• _Exercise directions_: Please continue the article about hotels in Washington's New York Avenue corridor from where it stops.

The hotel owners are still eager to advertise their physical proximity to Washington’s top attractions, though, which may contribute to the occasional sight of a hotel guest struggling to hail a cab or pulling a roller-bag along a sliver of median with cars, dump trucks and buses zipping by.
John MacPherson, 45, a government worker from Toronto, stood on the curb in front of the Comfort Inn one recent morning and tried to flag down a taxi to take him to the Capitol (he’s a history buff). He planned to stay two nights and then go to Virginia to play golf.
“With a hotel like this, I don’t expect much. And I’m really happy with it,” he said. It took him about 10 minutes to get a taxi.
Along with some of the lowest rates in the city — rooms vary from less than $100 to about $275 if there’s a large convention around — many of the hotels offer to guests free parking and shuttle bus service to Union Station.
Raliegh Dawson came to town from Philadelphia and stayed at the Holiday Inn Express at New York Avenue and Bladensburg Road after finding it on the Internet. He had dinner downtown the night before.
Next door, at the Fairfield Inn & Suites by Marriott, Guy Torgersen, a visitor from New Hampshire, checked in with his family on a recent Friday afternoon and waited for the shuttle to the Mall. During past visits to Washington, the family stayed at hotels in Alexandria.
“This time, we decided to stay right in the city,” he said.
Travel data show that hotel customers are spending much more in the New York Avenue corridor than they have in the past.
As of June, hotels in the Zip code had an occupancy rate of 63 percent, which is below the region-wide rate of 68 percent, according to Smith Travel Research. But they were taking in $83.91 per available room each night (counting empty rooms), compared with $54.95 for the same period in 2005.
Some of the growth comes from two new hotels William Conway built three years ago. Conway began managing the former Master Hosts Inn, at the intersection with Bladensburg Road, in 1993. The hotel was in such disrepair at the time that only 75 of 150 rooms were available for rent.
In 1994, Conway and his partners renovated the hotel, attracted the Travelodge brand and began renting to tour bus groups, vendors at the city’s new convention center and tourists.

• _Provided data_:
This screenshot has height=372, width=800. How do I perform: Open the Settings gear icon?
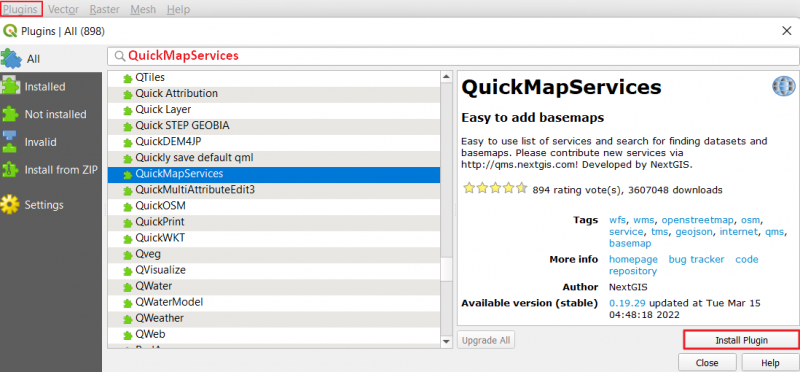click(x=10, y=205)
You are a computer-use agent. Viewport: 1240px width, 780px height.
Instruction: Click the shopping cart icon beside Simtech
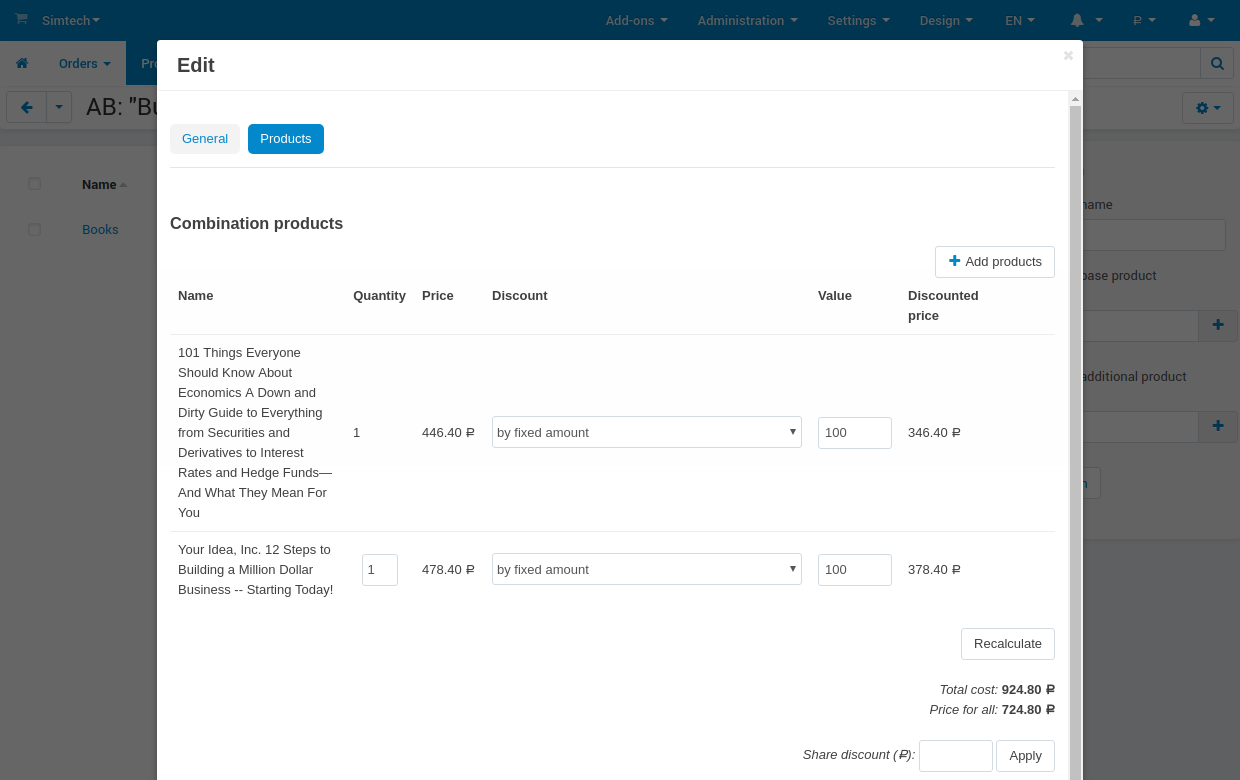click(x=22, y=20)
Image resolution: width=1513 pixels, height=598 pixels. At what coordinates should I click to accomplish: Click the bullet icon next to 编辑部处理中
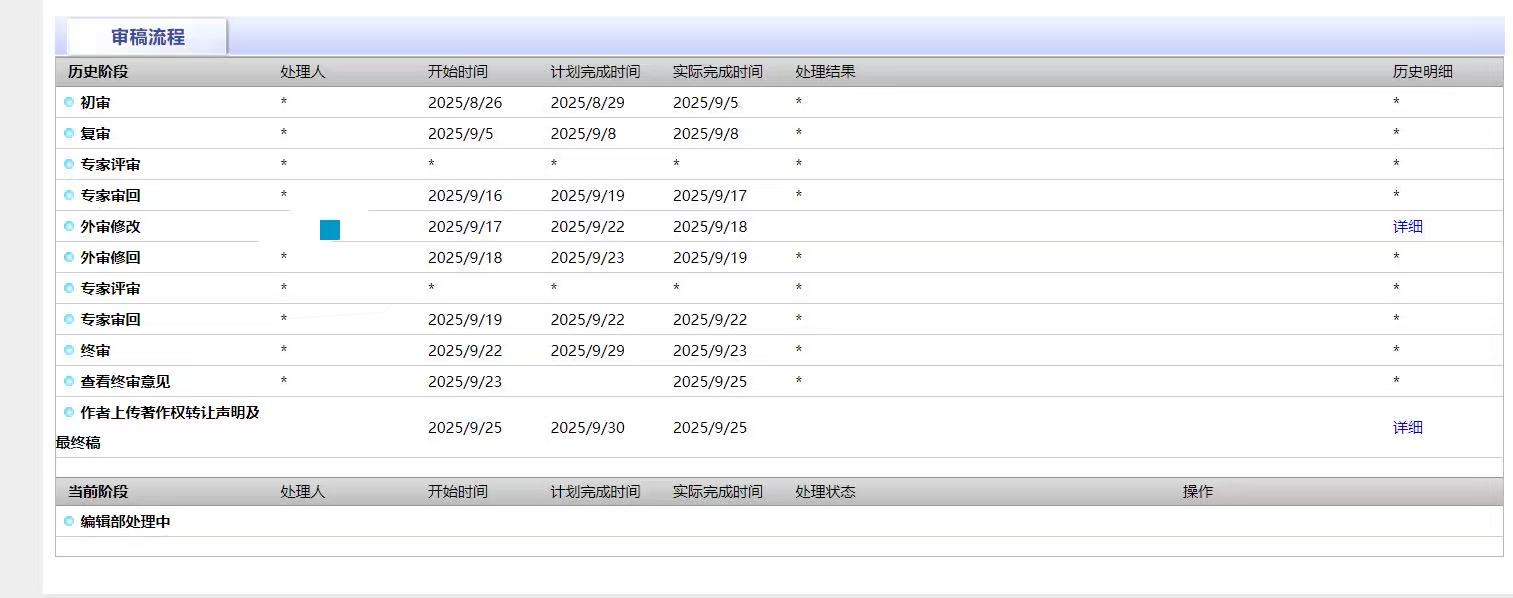point(69,521)
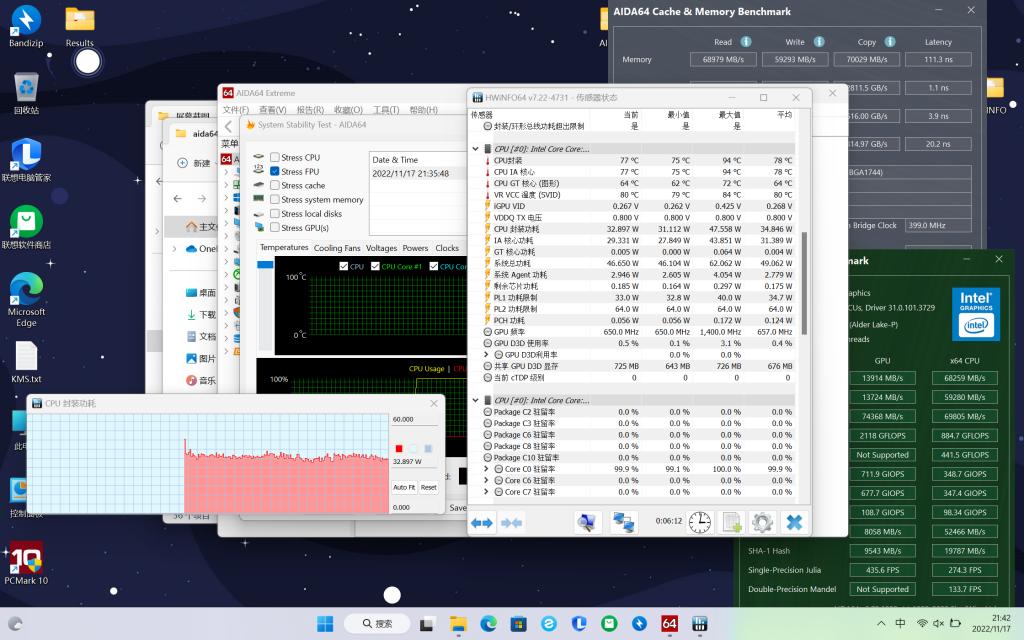Start logging with the HWiNFO log file icon
This screenshot has width=1024, height=640.
click(x=732, y=522)
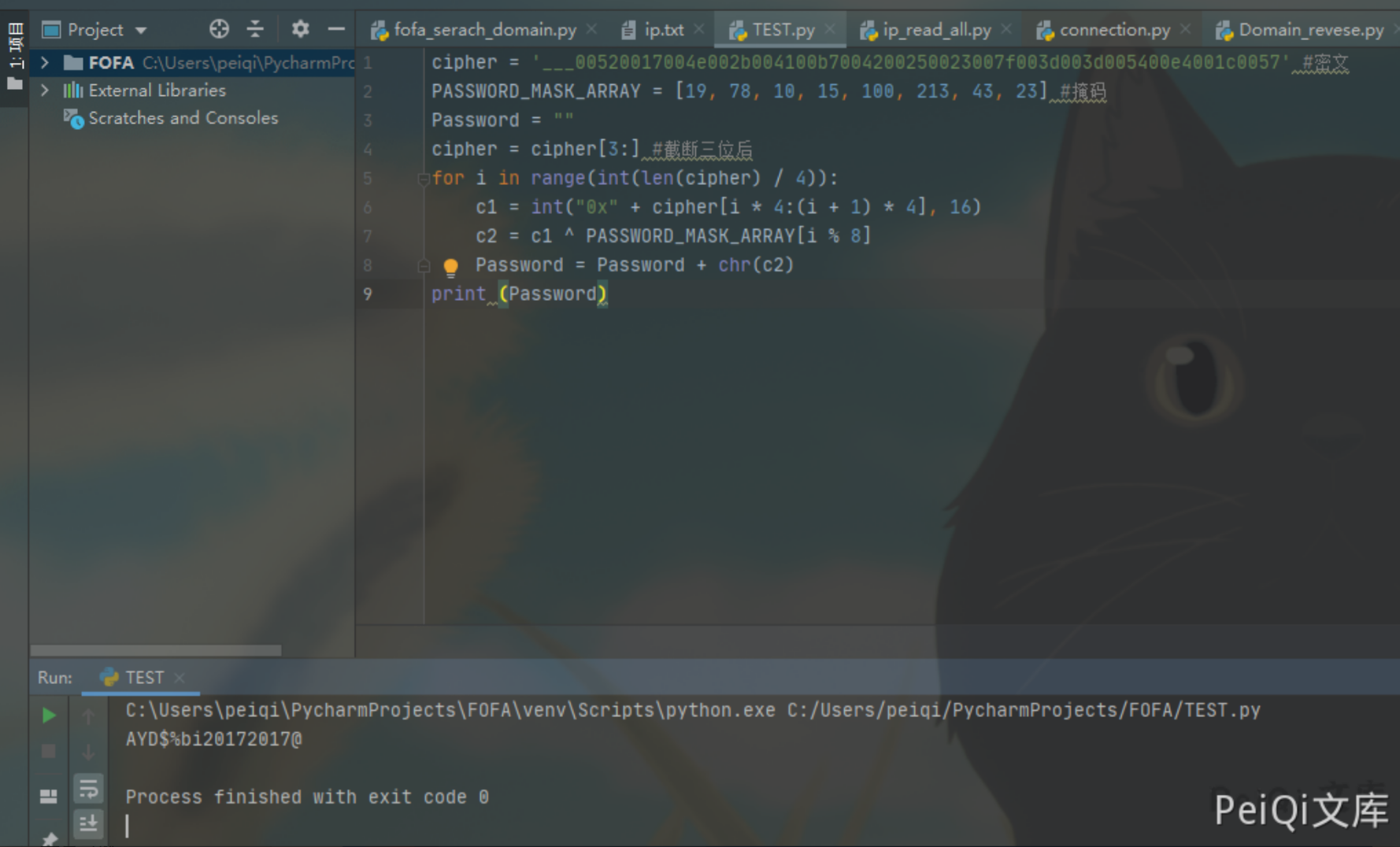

• _Written response_:
Conway then bought into the ownership group, and he and his partners decided to tear down the Travelodge and build two hotels that would be more upscale than anything else on the corridor, opening the 126-room Fairfield Inn and 125-room Holiday Inn Express next door in 2008. Today, both offer room rates averaging 20 percent to 30 percent less than downtown hotels, Conway said, and average about 70 percent occupancy.
Conway said that New York Avenue hotels in previous years failed in part because the city government and police department had not supported them adequately but that the situation has changed in recent years.
“We saw that corridor come alive and at the same time, the support we got from the city and from the Ward 5 police department was phenomenal,” he said.
Other investors have begun to take interest in the corridor, as well. A Wal-Mart-anchored shopping center with new restaurants is planned across the street from Conway’s hotels.
Local developer Douglas Jemal recently bought the long-vacant former Hecht’s distribution warehouse out of foreclosure.
“It’s the natural evolution of what’s going on now that NoMa has established itself,” said Doug Firstenberg, a developer whose firm built the Hilton Garden Inn, a higher-end hotel in the North of Massachusetts Avenue (NoMa) neighborhood.
“It really seems to be a price -point choice for the budget-conscious traveler or out-of-town traveler who wants to be near to the Capitol and near to downtown and maybe can’t afford a truly Metro-accessible location,” he said.
Firstenberg remembers that in 1986 his aunt booked a room at a New York Avenue hotel for a visit, and he had to persuade her to reconsider. “This was an 80-year-old Jewish woman; she would have been dead. But this was 25 years ago, you know,” he said. “There was a lot more roughness around D.C. then.”